I'm going to listen to the doctors because it's a plague we're talking about.
I'm fully paraphrasing,
but that was the gist of it.
I'm saying,
like,
I think he would do that.
Like,
he would,
like,
listen to the experts and shit.
He's not the type of dude to,
uh,
be like overzealous and whatnot.
You know what I mean?
Like he's,
it's so funny because coincidentally in his first like four specials,
he actually kind of,
he kind of floated out his like presidential platforms
in a lot of his specials and shit like that
and one of them was that we he thought that we needed population control
because there was just way too many fucking people
and uh at one point what was it he wanted to do it was like a test
to see whether you get to live or not and he's like uh he's like okay
you're here if you didn't bring your pencil you're already out you're you fucking
got to go yeah i could see burr you know he's
I think there's a lot of
he would have a lot of Trump qualities
where he would just be up there
kind of winging it, just kind of going with the flow.

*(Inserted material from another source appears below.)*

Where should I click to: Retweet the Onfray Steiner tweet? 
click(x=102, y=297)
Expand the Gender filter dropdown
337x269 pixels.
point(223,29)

But like you said, though,
he's smart enough to listen to the experts.
So that would be...
He also isn't going to be...
I mean, you know,
maybe he gets on a heater about fucking housewives or something.
I don't know, maybe.
But like, he's not...
Like, he ain't going to be...
Like, you talk about him winging it.
Like, Trump,
it's not going to be in regards to fucking Mexican
sending raping.
rapist up here or fucking, you know, Muslims being terrorist or whatever.
Like, it ain't going to be that type of thing.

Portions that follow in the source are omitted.